GOAL OF THE EXERCISE:
Produce a verbatim transcription of the records below, beginning at the line containing "Given: Open the user account dropdown 田广隽" and ending at the final line; include only those lines.

RECORDED DATA:
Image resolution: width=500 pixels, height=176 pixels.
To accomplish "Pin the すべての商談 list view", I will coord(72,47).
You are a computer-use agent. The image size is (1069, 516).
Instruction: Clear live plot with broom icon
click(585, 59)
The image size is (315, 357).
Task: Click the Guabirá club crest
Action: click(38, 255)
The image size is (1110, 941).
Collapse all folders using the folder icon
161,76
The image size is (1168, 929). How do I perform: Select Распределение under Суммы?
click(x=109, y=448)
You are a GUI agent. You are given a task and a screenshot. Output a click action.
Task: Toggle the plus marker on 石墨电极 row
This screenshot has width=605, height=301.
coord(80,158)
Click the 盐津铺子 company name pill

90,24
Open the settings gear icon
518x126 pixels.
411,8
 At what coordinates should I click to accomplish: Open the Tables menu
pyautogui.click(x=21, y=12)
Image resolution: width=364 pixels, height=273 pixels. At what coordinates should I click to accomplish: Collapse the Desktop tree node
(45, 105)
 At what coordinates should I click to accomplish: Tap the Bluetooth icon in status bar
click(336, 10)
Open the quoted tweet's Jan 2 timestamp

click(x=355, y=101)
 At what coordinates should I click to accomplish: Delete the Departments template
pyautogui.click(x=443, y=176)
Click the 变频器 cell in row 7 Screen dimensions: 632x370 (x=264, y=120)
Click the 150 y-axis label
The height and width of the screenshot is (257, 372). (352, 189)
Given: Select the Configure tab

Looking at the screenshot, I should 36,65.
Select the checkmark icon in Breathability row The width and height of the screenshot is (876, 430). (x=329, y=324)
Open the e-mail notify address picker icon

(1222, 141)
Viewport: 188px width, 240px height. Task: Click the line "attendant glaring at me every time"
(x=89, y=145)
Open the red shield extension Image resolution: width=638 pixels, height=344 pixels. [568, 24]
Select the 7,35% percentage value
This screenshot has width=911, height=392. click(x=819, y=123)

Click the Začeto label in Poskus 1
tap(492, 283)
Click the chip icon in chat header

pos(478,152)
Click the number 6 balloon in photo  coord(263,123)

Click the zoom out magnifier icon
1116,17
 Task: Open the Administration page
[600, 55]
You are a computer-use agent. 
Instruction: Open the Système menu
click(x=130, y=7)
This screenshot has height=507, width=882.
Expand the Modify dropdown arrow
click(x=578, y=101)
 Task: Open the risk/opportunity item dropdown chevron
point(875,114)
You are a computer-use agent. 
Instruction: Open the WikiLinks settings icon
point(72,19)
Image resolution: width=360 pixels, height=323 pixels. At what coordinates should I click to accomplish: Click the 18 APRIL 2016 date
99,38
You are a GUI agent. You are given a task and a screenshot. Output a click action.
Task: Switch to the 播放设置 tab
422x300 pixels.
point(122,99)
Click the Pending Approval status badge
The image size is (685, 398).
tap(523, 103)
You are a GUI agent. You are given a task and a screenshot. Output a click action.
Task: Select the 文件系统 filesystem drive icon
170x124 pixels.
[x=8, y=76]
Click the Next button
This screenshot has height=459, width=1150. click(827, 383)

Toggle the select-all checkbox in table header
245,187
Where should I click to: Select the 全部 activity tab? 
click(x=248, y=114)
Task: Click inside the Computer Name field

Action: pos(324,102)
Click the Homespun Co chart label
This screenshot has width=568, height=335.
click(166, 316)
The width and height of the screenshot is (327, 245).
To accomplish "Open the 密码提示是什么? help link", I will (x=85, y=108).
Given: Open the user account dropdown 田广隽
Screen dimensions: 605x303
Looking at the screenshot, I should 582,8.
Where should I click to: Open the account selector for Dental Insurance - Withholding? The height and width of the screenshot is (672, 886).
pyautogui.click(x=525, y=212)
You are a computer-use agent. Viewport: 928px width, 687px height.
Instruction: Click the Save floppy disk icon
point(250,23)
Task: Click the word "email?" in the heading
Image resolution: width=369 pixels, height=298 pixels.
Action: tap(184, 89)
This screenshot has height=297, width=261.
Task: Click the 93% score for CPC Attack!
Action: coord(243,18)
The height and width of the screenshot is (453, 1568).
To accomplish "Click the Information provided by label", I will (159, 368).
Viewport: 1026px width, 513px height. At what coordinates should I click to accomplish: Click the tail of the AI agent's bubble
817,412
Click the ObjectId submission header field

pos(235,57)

SOLVED EXERCISE:
Given: Open the user account dropdown 田广隽
Screen dimensions: 605x303
Looking at the screenshot, I should 582,8.
Where should I click to: Open the account selector for Dental Insurance - Withholding? The height and width of the screenshot is (672, 886).
pyautogui.click(x=525, y=212)
You are a computer-use agent. Viewport: 928px width, 687px height.
Instruction: Click the Save floppy disk icon
point(250,23)
Task: Click the word "email?" in the heading
Image resolution: width=369 pixels, height=298 pixels.
Action: tap(184, 89)
This screenshot has height=297, width=261.
Task: Click the 93% score for CPC Attack!
Action: coord(243,18)
The height and width of the screenshot is (453, 1568).
To accomplish "Click the Information provided by label", I will (159, 368).
Viewport: 1026px width, 513px height. At what coordinates should I click to accomplish: Click the tail of the AI agent's bubble
817,412
Click the ObjectId submission header field

pos(235,57)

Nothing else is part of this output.